My history with West Side Story goes back to 1988, when I was cast in multiple roles—including a Jet—in the Broadway production of Jerome Robbins’ Broadway. We rehearsed with Mr. Robbins for six months. Just the dances, mind you, but even those dances told the story of conflict and love. The emotions I felt doing the choreography of West Side Story was something I had never experienced on the stage before. The pure challenge of just getting through it pushed my limits.
It was during these months of rehearsal that I remember watching Mr Robbins: how his choreography always fit the situation and character. How simplicity of movement can convey more then words. How he chose which dancer to do each feature. How he performed each and every role; you just had to look at his face to understand exactly what he wanted from you. This was the first step.
The next challenge came in 2000, when I was asked to direct and reproduce the choreography for a production of West Side Story at La Scala Opera House. All of a sudden, it wasn't just the dance steps. I had to understand the entire script. This was my introduction to Arthur Laurents’ text. Wow. There was now all of Mr. Laurents’ rich character history and emotional plot to inform the choreography. Diving into each scene made me understand where the dances came from, and vice versa. Since then, I have directed productions of West Side Story at theaters around the world.

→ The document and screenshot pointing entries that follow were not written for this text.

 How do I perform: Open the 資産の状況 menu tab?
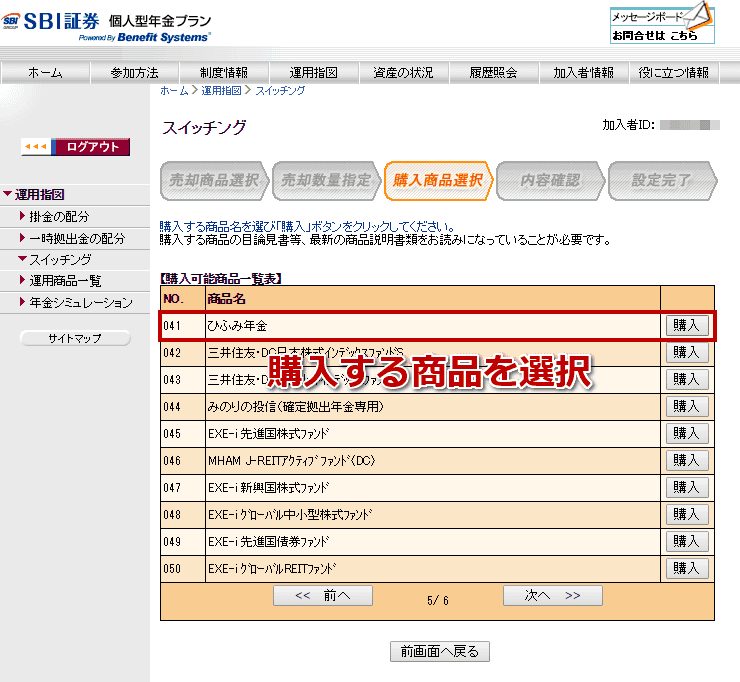point(404,73)
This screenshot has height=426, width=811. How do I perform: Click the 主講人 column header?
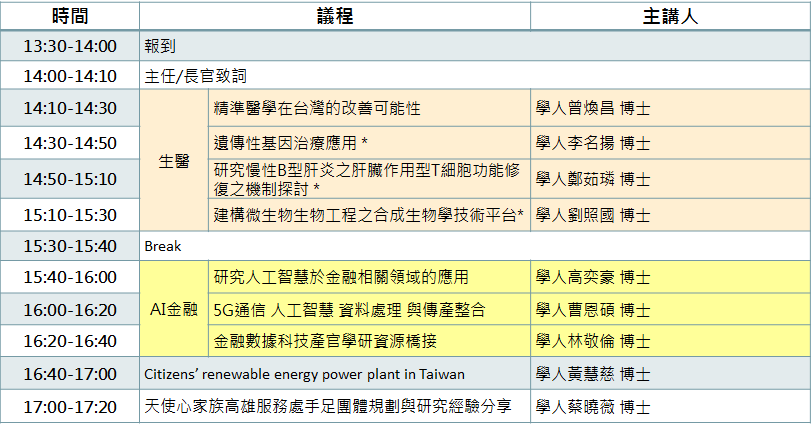pos(670,16)
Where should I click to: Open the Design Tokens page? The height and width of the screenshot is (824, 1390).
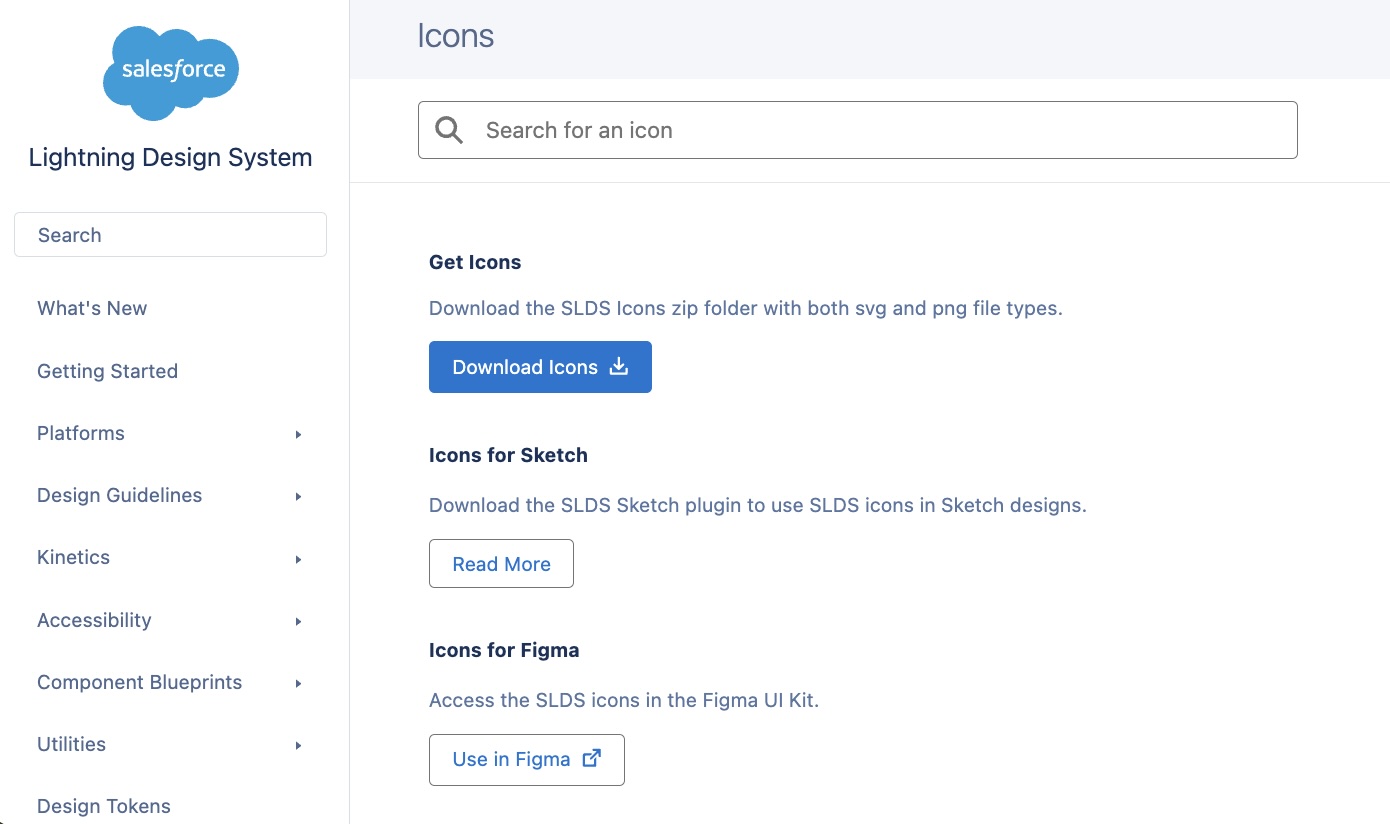(x=103, y=806)
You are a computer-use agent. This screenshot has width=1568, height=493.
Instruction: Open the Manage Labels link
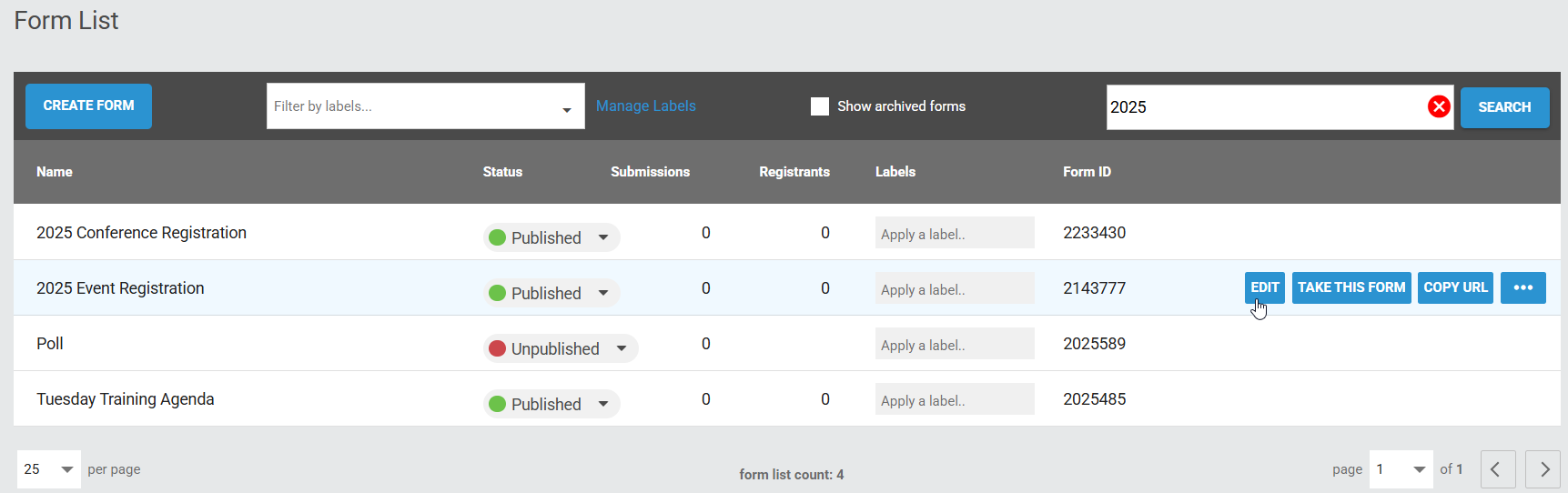pos(646,106)
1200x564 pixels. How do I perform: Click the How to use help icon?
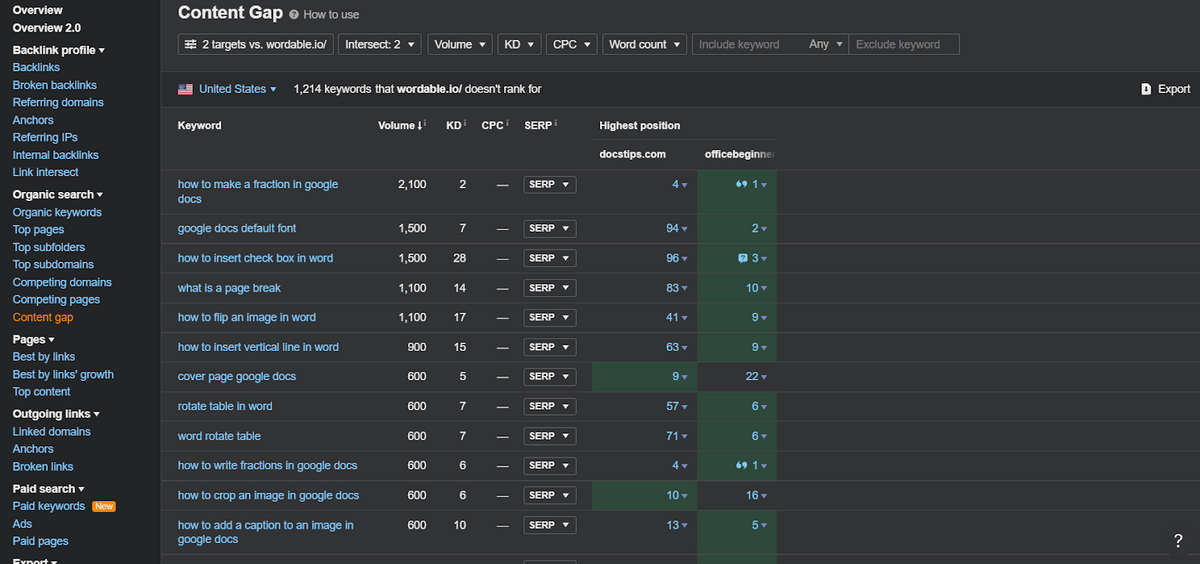coord(293,15)
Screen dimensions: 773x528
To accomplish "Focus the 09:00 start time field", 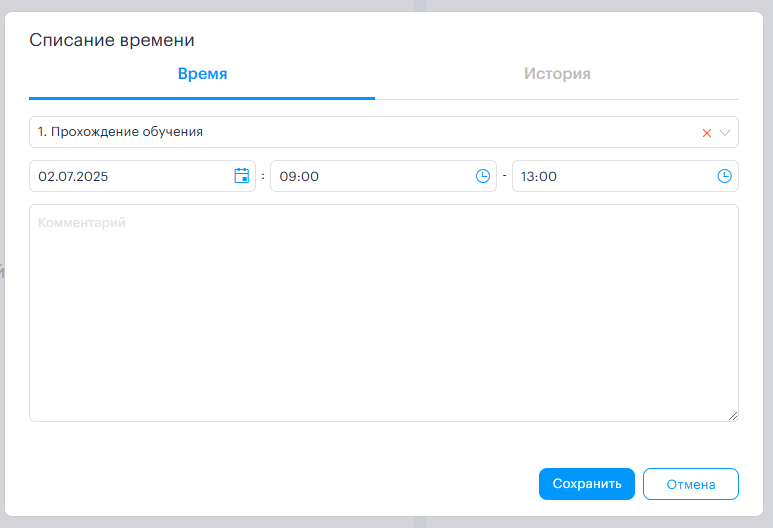I will [x=383, y=176].
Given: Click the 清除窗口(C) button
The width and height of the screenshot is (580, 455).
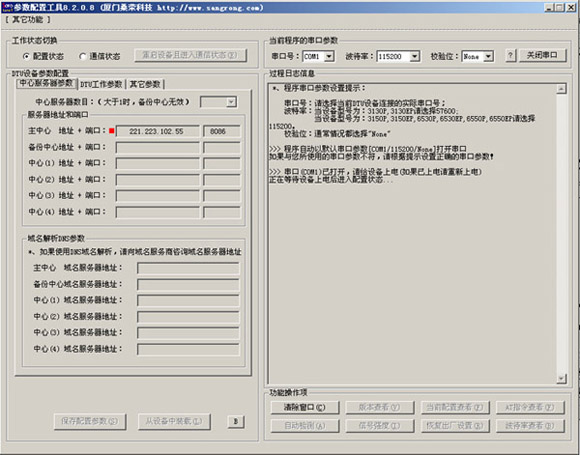Looking at the screenshot, I should [x=304, y=407].
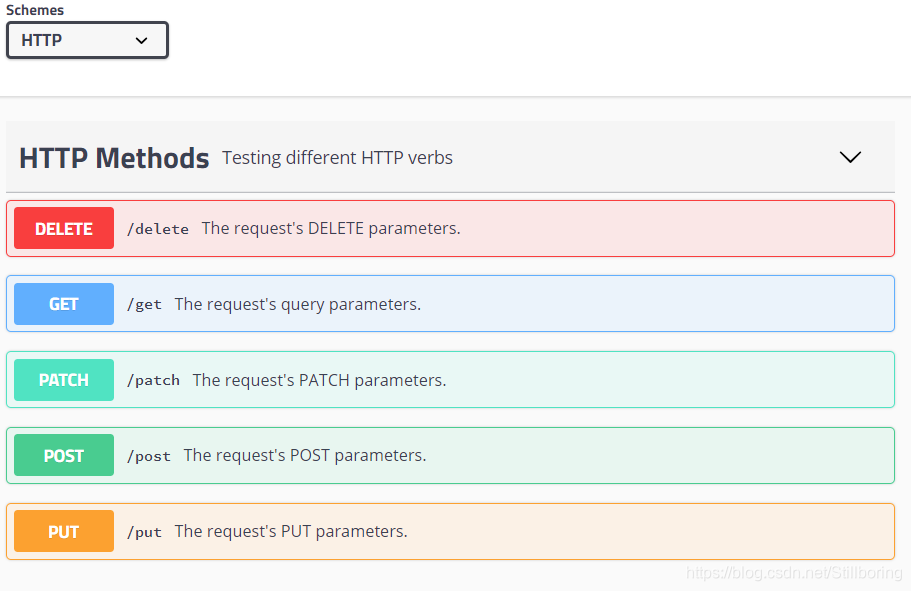
Task: Click the HTTP Methods section header
Action: (x=113, y=157)
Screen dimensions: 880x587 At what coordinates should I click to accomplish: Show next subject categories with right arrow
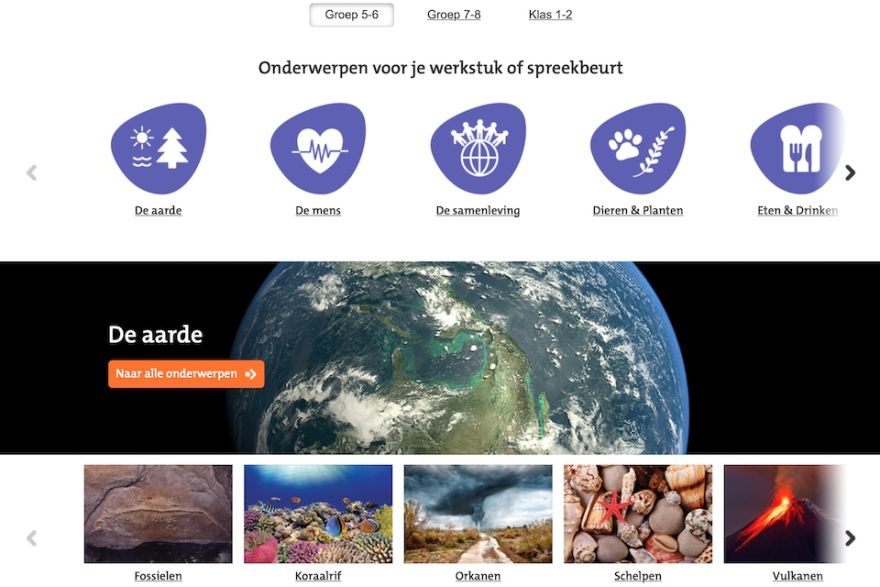(850, 172)
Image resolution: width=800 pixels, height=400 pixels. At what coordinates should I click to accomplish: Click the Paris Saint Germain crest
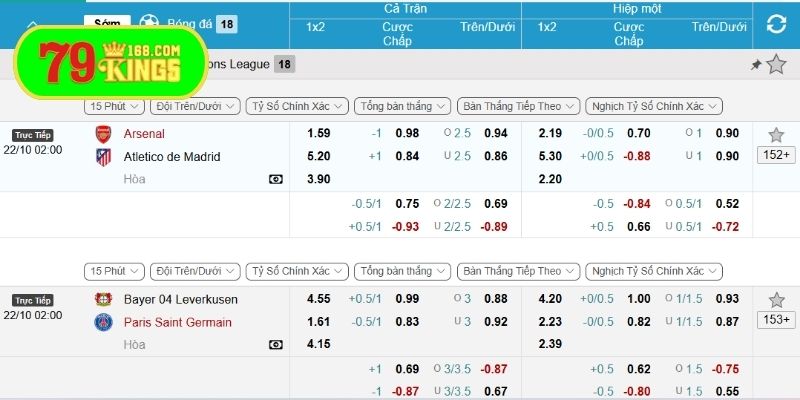pyautogui.click(x=102, y=322)
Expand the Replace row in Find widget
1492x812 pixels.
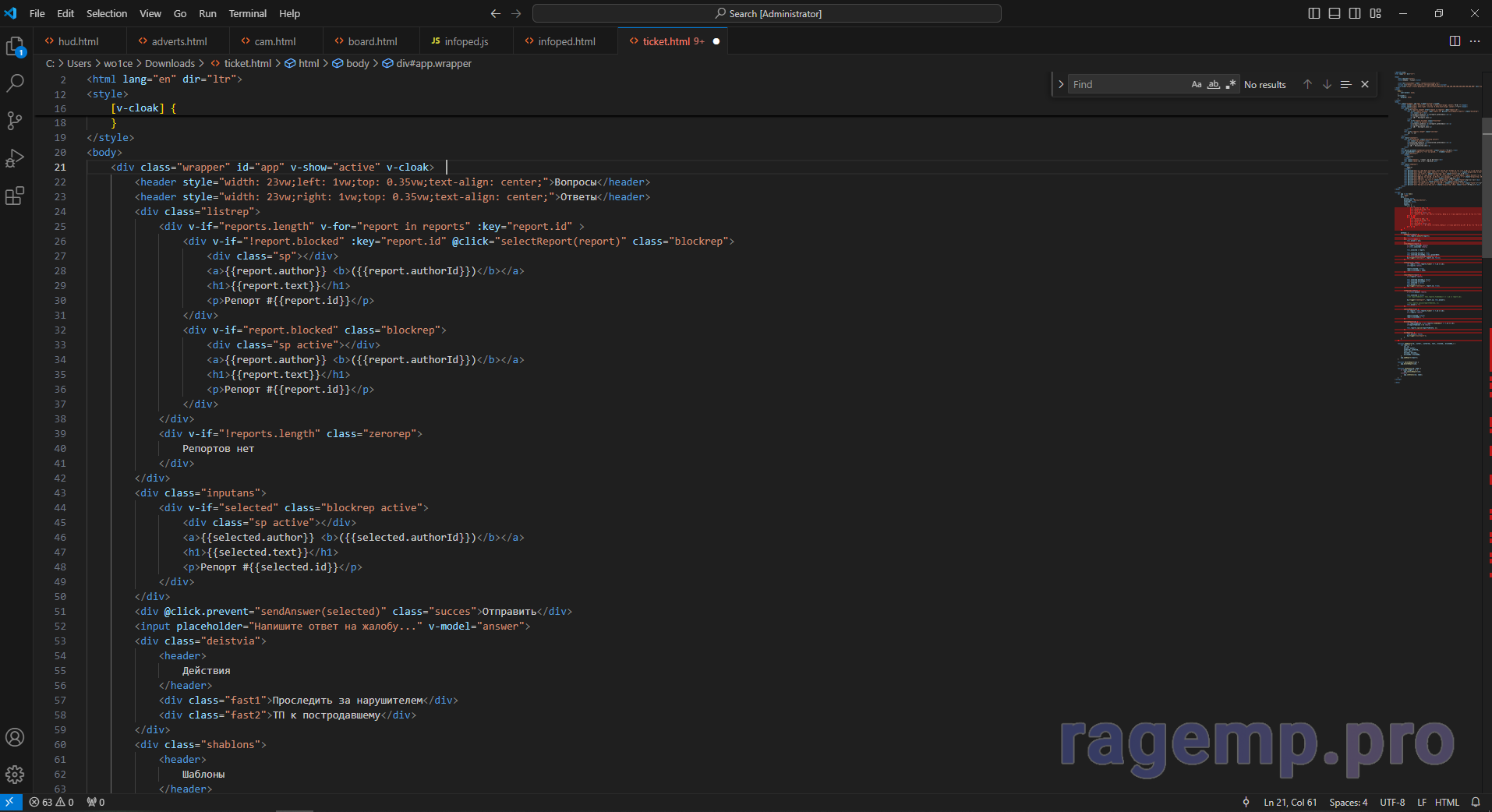[1061, 84]
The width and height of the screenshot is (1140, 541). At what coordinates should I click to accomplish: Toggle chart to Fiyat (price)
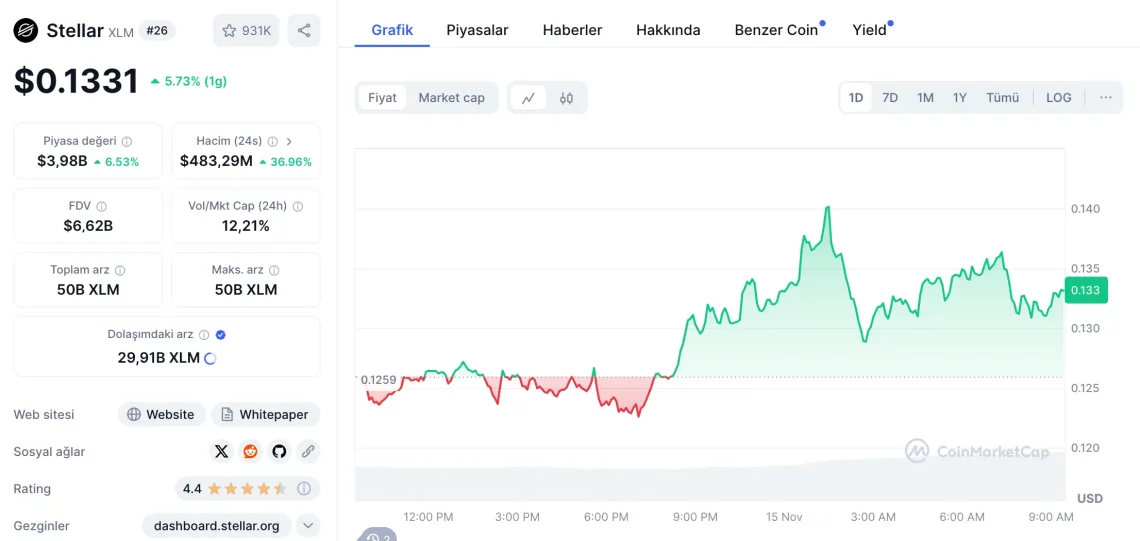point(382,98)
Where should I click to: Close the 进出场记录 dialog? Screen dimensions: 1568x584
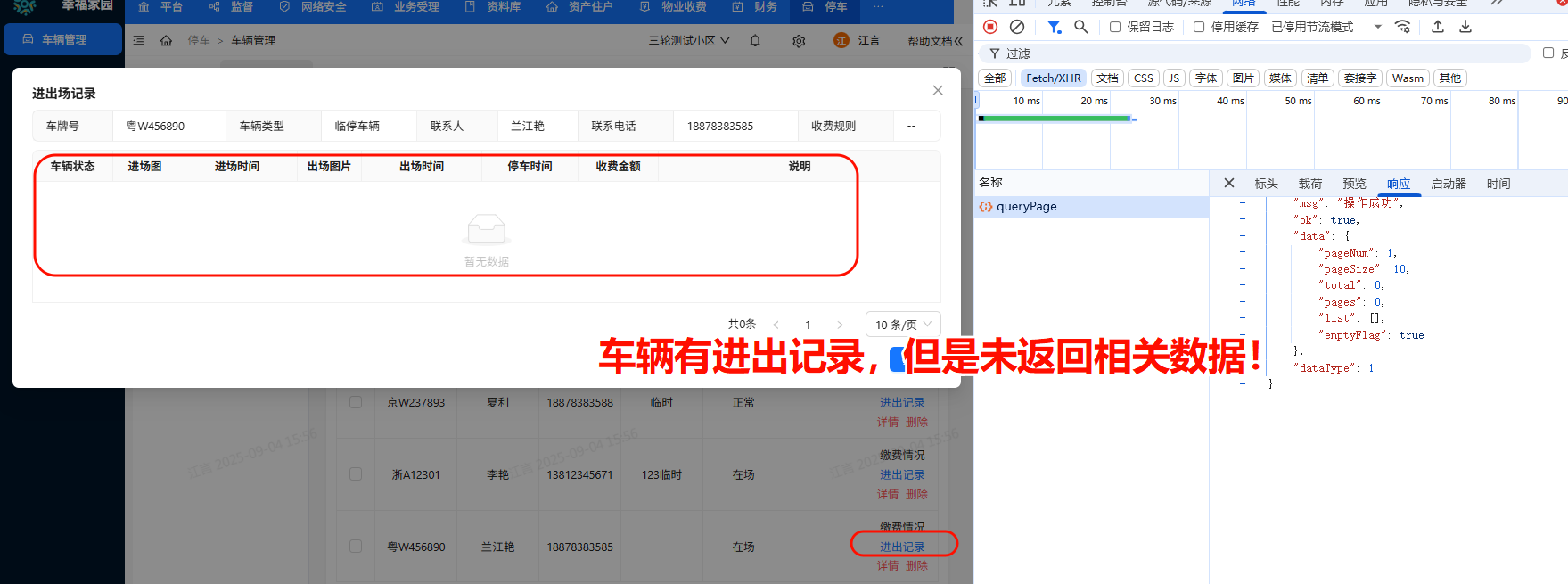pyautogui.click(x=938, y=90)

Having heard the whisperings of a planned Broadway revival for some time, I finally got the call to meet with Mr. Laurents about coming on board as his choreographer. This is when the fun began. He told me we must re-examine everything about the show. There were aspects of the choreography that needed to be adjusted to bring it in line with this new concept of his. Grittier. More realistic. Now, how do you change choreography when it is not yours? What parts do you manipulate without losing the original intent or structure? Very challenging!
I had all the resources to pull from: my experience from Jerome Robbins’ Broadway, the movie version, the WSS Choreographic Manual, the 1980 revival video, even the New York City Ballet version of the dance suite. Along with my associate, Lori Werner, I started as we have for all the tours...setting what we know. Then, as per Arthur’s suggestion or prodding, I was able to use my insight as a choreographer to adjust a step here or there to help take the show away from its entrenched past and bring it into the 21st century with more edge and energy.
An example is the opening of the show. There is a step called the "sailing step," a very ballet looking jump with arms out in second position. If the intent is to make these Jets look intimidating right at the top of the show, then a pretty ballet step defeats the purpose. Simply making the hands into fist gives a hard look to the step, but still communicates the fact that the Jets are in charge of this street and will protect it and fight for it.
Even “Gee, Officer Krupke” was a major shift, but since the original staging didn't feel right to Arthur, he wanted to approach it differently. Using the original structure, Arthur was able to re-stage portions of it from a director's perspective instead of from a choreographer's perspective.
On and on, we evaluated each dance, number and scene in order to create a fresh new West Side Story and not a rehash of the past. Most people would never notice the changes, for we have worked hard to make them organic to each moment. Those who know the show more intimately might see the differences; however, the choreographic elements are always Robbins.
It has been an incredible assignment—not only passing on West Side Story to a new generation of dancers and audiences, but working with Arthur Laurents. I feel very fortunate to have been given this once-in-a-lifetime opportunity.